Mit der vom LSG zugelassenen Revision rügt der Kläger die Verletzung des § 728 Abs. 3 RVO bzw. des § 63 Abs. 1 der Satzung der Beklagten. Diese Vorschriften seien wegen Verstoßes gegen Art. 3 GG nichtig, weil sie eine ungleiche Behandlung zuließen, ohne entsprechende sachliche Unterschiede zu fordern. Mit weiterem Schreiben vom 20. März 1974 hat der Kläger noch eine Ablichtung eines Schreibens an das Schleswig-Holsteinische LSG vorgelegt.

Der Kläger beantragt,

die Urteile des SG Berlin vom 18. März 1971 und des LSG Berlin vom 8. Mai 1973 sowie die angefochtenen Bescheide der Beklagten vom 13. Februar 1969 und 17. Februar 1970 aufzuheben.

Die Beklagte beantragt,

die Revision zurückzuweisen.

Das LSG-Urteil sei zutreffend und stehe im Einklang mit der Rechtsprechung des 2. Senats des Bundessozialgerichts (BSG).

Aufgabe A —
Beantworte anhand des Auszugs zum Revisionsverfahren:
(i) Gegen welchen Artikel des GG verstoßen die genannten Vorschriften nach Ansicht des Klägers?
(ii) Von welchem Tag ist das Urteil des LSG Berlin, dessen Aufhebung der Kläger beantragt?
(iii) Was beantragt die Beklagte?
Aufgabe B — Schreibe im selben Stil eine Fortsetzung des Auszugs zum Revisionsverfahren, die an seinen letzten Satz anschließt.

Bereitgestellte Daten —

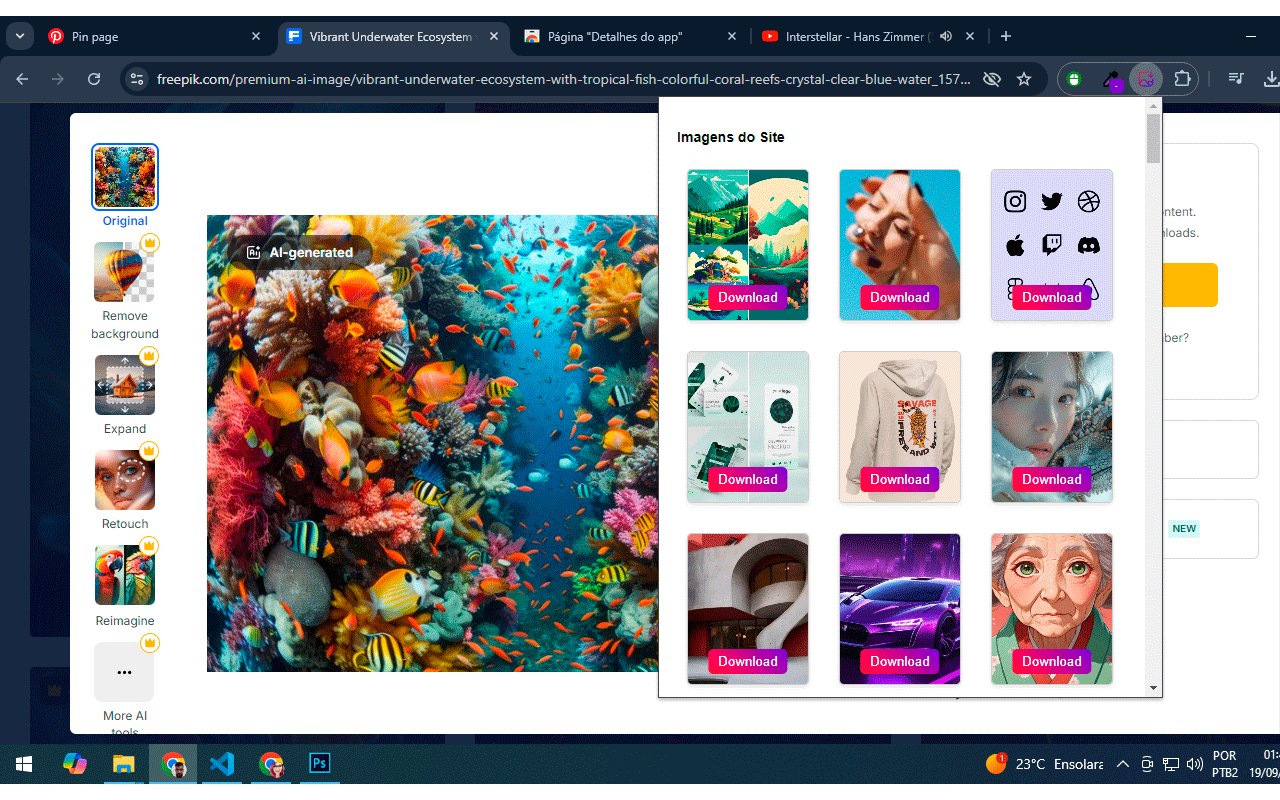Mute the Interstellar YouTube tab speaker

tap(945, 36)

Lösung A —
(i) Gegen Art. 3 GG.
(ii) Vom 8. Mai 1973.
(iii) Die Revision zurückzuweisen.

Lösung B —
Während des Revisionsverfahrens hat der Kläger angeregt, seine Revision bis auf weiteres unbehandelt zu lassen, weil er in einem Parallel-Verfahren vor dem LSG Schleswig-Holstein die Sache unter Umgehung der Revisionsinstanz so schnell wie möglich an das Bundesverfassungsgericht (BVerfG) bringen wolle, was bei Berliner Sachen nicht möglich sei.

 

Entscheidungsgründe

Die Revision ist form- und fristgerecht eingelegt und begründet worden. Der Senat sah sich nicht veranlaßt, den Abschluß eines Parallel-Verfahrens vor dem LSG Schleswig-Holstein abzuwarten, zumal eine Verfassungsbeschwerde beim BVerfG auch in dem dortigen Verfahren grundsätzlich erst nach Erschöpfung des Rechtsweges statthaft wäre (§ 90 Abs. 2 Satz 1 Bundesverfassungsgerichtsgesetz - BVerfGG -).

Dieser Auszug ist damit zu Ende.